Problem details: Write out these rows again, changing each "Instruction" to "Goal" and leaving everything else as it is.

Click-target data:

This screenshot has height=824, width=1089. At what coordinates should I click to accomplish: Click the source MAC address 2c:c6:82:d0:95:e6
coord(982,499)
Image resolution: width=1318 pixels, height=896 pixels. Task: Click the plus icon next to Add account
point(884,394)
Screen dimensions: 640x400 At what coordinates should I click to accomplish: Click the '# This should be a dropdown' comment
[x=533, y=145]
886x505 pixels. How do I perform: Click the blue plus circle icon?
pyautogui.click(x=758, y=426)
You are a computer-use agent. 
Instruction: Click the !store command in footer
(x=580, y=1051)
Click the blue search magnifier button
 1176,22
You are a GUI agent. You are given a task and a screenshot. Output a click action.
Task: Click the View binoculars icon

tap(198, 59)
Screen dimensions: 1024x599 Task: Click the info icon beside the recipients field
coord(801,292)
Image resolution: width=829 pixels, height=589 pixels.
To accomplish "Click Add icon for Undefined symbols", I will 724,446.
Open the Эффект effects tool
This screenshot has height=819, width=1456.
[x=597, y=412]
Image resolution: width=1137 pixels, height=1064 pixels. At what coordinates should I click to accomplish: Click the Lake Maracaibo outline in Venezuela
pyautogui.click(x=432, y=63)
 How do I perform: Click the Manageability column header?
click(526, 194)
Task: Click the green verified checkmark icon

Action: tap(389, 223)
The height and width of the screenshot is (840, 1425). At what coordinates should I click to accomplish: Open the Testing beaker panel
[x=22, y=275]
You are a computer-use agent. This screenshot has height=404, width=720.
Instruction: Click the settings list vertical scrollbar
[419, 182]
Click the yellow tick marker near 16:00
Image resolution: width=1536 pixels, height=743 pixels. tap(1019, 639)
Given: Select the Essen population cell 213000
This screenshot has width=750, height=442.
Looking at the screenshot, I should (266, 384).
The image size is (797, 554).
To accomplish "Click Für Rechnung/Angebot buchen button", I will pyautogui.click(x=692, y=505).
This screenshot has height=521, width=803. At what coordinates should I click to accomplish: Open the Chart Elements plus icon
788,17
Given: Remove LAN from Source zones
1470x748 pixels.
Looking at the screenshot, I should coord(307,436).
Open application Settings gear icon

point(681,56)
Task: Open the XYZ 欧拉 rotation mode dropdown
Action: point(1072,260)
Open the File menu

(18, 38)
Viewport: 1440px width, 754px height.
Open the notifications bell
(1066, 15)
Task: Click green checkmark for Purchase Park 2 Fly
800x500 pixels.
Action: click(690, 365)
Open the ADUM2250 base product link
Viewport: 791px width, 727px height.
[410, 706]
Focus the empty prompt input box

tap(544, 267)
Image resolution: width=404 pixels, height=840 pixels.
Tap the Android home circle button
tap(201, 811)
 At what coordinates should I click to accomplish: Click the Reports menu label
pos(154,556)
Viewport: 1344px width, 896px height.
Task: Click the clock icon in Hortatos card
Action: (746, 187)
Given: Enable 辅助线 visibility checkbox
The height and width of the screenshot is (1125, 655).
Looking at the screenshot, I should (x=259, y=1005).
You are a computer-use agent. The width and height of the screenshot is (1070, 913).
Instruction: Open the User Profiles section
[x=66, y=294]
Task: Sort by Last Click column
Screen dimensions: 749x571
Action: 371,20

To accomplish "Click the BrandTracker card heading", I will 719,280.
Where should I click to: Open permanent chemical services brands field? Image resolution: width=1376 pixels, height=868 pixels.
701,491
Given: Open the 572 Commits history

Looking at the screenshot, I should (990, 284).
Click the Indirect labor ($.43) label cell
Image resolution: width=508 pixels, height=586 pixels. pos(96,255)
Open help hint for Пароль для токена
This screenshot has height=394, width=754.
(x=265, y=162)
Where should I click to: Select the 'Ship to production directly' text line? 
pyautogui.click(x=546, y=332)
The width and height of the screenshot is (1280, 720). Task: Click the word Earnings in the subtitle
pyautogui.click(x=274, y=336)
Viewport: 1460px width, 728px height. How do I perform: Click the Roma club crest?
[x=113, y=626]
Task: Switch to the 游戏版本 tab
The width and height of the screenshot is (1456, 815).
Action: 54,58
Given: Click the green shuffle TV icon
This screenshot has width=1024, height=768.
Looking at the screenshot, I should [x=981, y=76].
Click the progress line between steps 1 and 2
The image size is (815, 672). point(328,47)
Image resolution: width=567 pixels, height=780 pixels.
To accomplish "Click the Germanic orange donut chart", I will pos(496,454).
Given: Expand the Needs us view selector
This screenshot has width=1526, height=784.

Expected answer:
This screenshot has height=824, width=1089. At what coordinates should I click to accomplish: Click the source MAC address 2c:c6:82:d0:95:e6
coord(982,499)
Image resolution: width=1318 pixels, height=896 pixels. Task: Click the plus icon next to Add account
point(884,394)
Screen dimensions: 640x400 At what coordinates should I click to accomplish: Click the '# This should be a dropdown' comment
[x=533, y=145]
886x505 pixels. How do I perform: Click the blue plus circle icon?
pyautogui.click(x=758, y=426)
You are a computer-use agent. 
Goal: Click the !store command in footer
(x=580, y=1051)
Click the blue search magnifier button
 1176,22
You are a GUI agent. You are given a task and a screenshot. Output a click action.
Task: Click the View binoculars icon

tap(198, 59)
Screen dimensions: 1024x599 Task: Click the info icon beside the recipients field
coord(801,292)
Image resolution: width=829 pixels, height=589 pixels.
To accomplish "Click Add icon for Undefined symbols", I will 724,446.
Open the Эффект effects tool
This screenshot has height=819, width=1456.
[x=597, y=412]
Image resolution: width=1137 pixels, height=1064 pixels. At what coordinates should I click to accomplish: Click the Lake Maracaibo outline in Venezuela
pyautogui.click(x=432, y=63)
 How do I perform: Click the Manageability column header?
click(526, 194)
Task: Click the green verified checkmark icon

Action: tap(389, 223)
The height and width of the screenshot is (840, 1425). At what coordinates should I click to accomplish: Open the Testing beaker panel
[x=22, y=275]
You are a computer-use agent. This screenshot has height=404, width=720.
Goal: Click the settings list vertical scrollbar
[419, 182]
Click the yellow tick marker near 16:00
Image resolution: width=1536 pixels, height=743 pixels. tap(1019, 639)
Given: Select the Essen population cell 213000
This screenshot has width=750, height=442.
Looking at the screenshot, I should (266, 384).
The image size is (797, 554).
To accomplish "Click Für Rechnung/Angebot buchen button", I will pyautogui.click(x=692, y=505).
This screenshot has height=521, width=803. At what coordinates should I click to accomplish: Open the Chart Elements plus icon
788,17
Given: Remove LAN from Source zones
1470x748 pixels.
Looking at the screenshot, I should coord(307,436).
Open application Settings gear icon

point(681,56)
Task: Open the XYZ 欧拉 rotation mode dropdown
Action: point(1072,260)
Open the File menu

(18, 38)
Viewport: 1440px width, 754px height.
Open the notifications bell
(1066, 15)
Task: Click green checkmark for Purchase Park 2 Fly
800x500 pixels.
Action: click(690, 365)
Open the ADUM2250 base product link
Viewport: 791px width, 727px height.
[410, 706]
Focus the empty prompt input box

tap(544, 267)
Image resolution: width=404 pixels, height=840 pixels.
Tap the Android home circle button
tap(201, 811)
 At what coordinates should I click to accomplish: Click the Reports menu label
pos(154,556)
Viewport: 1344px width, 896px height.
Task: Click the clock icon in Hortatos card
Action: (746, 187)
Given: Enable 辅助线 visibility checkbox
The height and width of the screenshot is (1125, 655).
Looking at the screenshot, I should (x=259, y=1005).
You are a computer-use agent. The width and height of the screenshot is (1070, 913).
Goal: Open the User Profiles section
[x=66, y=294]
Task: Sort by Last Click column
Screen dimensions: 749x571
Action: 371,20

To accomplish "Click the BrandTracker card heading", I will 719,280.
Where should I click to: Open permanent chemical services brands field? Image resolution: width=1376 pixels, height=868 pixels.
701,491
Given: Open the 572 Commits history

Looking at the screenshot, I should (990, 284).
Click the Indirect labor ($.43) label cell
Image resolution: width=508 pixels, height=586 pixels. pos(96,255)
Open help hint for Пароль для токена
This screenshot has height=394, width=754.
(x=265, y=162)
Where should I click to: Select the 'Ship to production directly' text line? 
pyautogui.click(x=546, y=332)
The width and height of the screenshot is (1280, 720). Task: Click the word Earnings in the subtitle
pyautogui.click(x=274, y=336)
Viewport: 1460px width, 728px height. How do I perform: Click the Roma club crest?
[x=113, y=626]
Task: Switch to the 游戏版本 tab
The width and height of the screenshot is (1456, 815).
Action: 54,58
Given: Click the green shuffle TV icon
This screenshot has width=1024, height=768.
Looking at the screenshot, I should [x=981, y=76].
Click the progress line between steps 1 and 2
The image size is (815, 672). point(328,47)
Image resolution: width=567 pixels, height=780 pixels.
To accomplish "Click the Germanic orange donut chart", I will pos(496,454).
Given: Expand the Needs us view selector
This screenshot has width=1526, height=784.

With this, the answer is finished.